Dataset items
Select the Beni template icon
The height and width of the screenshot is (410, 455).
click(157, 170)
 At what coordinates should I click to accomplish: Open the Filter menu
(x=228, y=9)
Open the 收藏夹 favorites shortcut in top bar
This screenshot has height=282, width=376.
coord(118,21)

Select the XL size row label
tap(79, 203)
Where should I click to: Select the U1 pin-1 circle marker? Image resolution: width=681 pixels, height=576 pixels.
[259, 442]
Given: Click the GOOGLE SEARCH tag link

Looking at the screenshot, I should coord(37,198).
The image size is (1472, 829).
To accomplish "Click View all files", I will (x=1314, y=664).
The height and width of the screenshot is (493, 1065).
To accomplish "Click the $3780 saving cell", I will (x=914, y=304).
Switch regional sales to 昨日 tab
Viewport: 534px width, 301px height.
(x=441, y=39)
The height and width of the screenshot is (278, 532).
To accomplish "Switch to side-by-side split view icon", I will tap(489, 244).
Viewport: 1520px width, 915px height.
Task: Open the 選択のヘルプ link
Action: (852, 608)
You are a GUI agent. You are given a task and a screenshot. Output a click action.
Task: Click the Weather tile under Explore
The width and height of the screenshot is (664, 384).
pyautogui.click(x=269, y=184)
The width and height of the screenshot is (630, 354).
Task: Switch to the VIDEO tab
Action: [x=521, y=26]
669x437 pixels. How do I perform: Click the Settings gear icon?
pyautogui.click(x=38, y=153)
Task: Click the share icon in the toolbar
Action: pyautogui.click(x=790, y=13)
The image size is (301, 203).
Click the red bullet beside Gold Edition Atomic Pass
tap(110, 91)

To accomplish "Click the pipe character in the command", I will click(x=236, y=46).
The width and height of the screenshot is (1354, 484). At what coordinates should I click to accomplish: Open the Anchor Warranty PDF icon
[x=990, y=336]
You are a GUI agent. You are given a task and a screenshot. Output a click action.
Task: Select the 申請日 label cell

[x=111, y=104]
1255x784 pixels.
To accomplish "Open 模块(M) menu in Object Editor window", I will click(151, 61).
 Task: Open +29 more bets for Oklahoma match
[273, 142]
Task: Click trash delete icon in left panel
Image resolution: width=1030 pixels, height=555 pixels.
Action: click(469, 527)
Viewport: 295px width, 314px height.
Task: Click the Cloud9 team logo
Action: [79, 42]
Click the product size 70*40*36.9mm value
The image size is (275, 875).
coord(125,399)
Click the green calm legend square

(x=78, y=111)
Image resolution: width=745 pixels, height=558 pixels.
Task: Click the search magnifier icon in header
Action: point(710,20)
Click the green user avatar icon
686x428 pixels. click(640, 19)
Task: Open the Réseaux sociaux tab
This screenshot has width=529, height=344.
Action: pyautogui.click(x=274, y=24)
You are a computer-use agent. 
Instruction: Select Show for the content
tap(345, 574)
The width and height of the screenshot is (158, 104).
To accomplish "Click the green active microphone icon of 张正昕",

• **Exercise aim**
Exactly reproduce every line of the records.

• **Problem solution**
Select the Beni template icon
The height and width of the screenshot is (410, 455).
click(157, 170)
 At what coordinates should I click to accomplish: Open the Filter menu
(x=228, y=9)
Open the 收藏夹 favorites shortcut in top bar
This screenshot has height=282, width=376.
coord(118,21)

Select the XL size row label
tap(79, 203)
Where should I click to: Select the U1 pin-1 circle marker? Image resolution: width=681 pixels, height=576 pixels.
[259, 442]
Given: Click the GOOGLE SEARCH tag link

Looking at the screenshot, I should coord(37,198).
The image size is (1472, 829).
To accomplish "Click View all files", I will (x=1314, y=664).
The height and width of the screenshot is (493, 1065).
To accomplish "Click the $3780 saving cell", I will (x=914, y=304).
Switch regional sales to 昨日 tab
Viewport: 534px width, 301px height.
(x=441, y=39)
The height and width of the screenshot is (278, 532).
To accomplish "Switch to side-by-side split view icon", I will tap(489, 244).
Viewport: 1520px width, 915px height.
Task: Open the 選択のヘルプ link
Action: (852, 608)
You are a GUI agent. You are given a task and a screenshot. Output a click action.
Task: Click the Weather tile under Explore
The width and height of the screenshot is (664, 384).
pyautogui.click(x=269, y=184)
The width and height of the screenshot is (630, 354).
Task: Switch to the VIDEO tab
Action: [x=521, y=26]
669x437 pixels. How do I perform: Click the Settings gear icon?
pyautogui.click(x=38, y=153)
Task: Click the share icon in the toolbar
Action: pyautogui.click(x=790, y=13)
The image size is (301, 203).
Click the red bullet beside Gold Edition Atomic Pass
tap(110, 91)

To accomplish "Click the pipe character in the command", I will click(x=236, y=46).
The width and height of the screenshot is (1354, 484). At what coordinates should I click to accomplish: Open the Anchor Warranty PDF icon
[x=990, y=336]
You are a GUI agent. You are given a task and a screenshot. Output a click action.
Task: Select the 申請日 label cell

[x=111, y=104]
1255x784 pixels.
To accomplish "Open 模块(M) menu in Object Editor window", I will click(151, 61).
 Task: Open +29 more bets for Oklahoma match
[273, 142]
Task: Click trash delete icon in left panel
Image resolution: width=1030 pixels, height=555 pixels.
Action: click(469, 527)
Viewport: 295px width, 314px height.
Task: Click the Cloud9 team logo
Action: [79, 42]
Click the product size 70*40*36.9mm value
The image size is (275, 875).
coord(125,399)
Click the green calm legend square

(x=78, y=111)
Image resolution: width=745 pixels, height=558 pixels.
Task: Click the search magnifier icon in header
Action: point(710,20)
Click the green user avatar icon
686x428 pixels. click(640, 19)
Task: Open the Réseaux sociaux tab
This screenshot has width=529, height=344.
Action: pyautogui.click(x=274, y=24)
You are a computer-use agent. 
Instruction: Select Show for the content
tap(345, 574)
The width and height of the screenshot is (158, 104).
To accomplish "Click the green active microphone icon of 张正昕",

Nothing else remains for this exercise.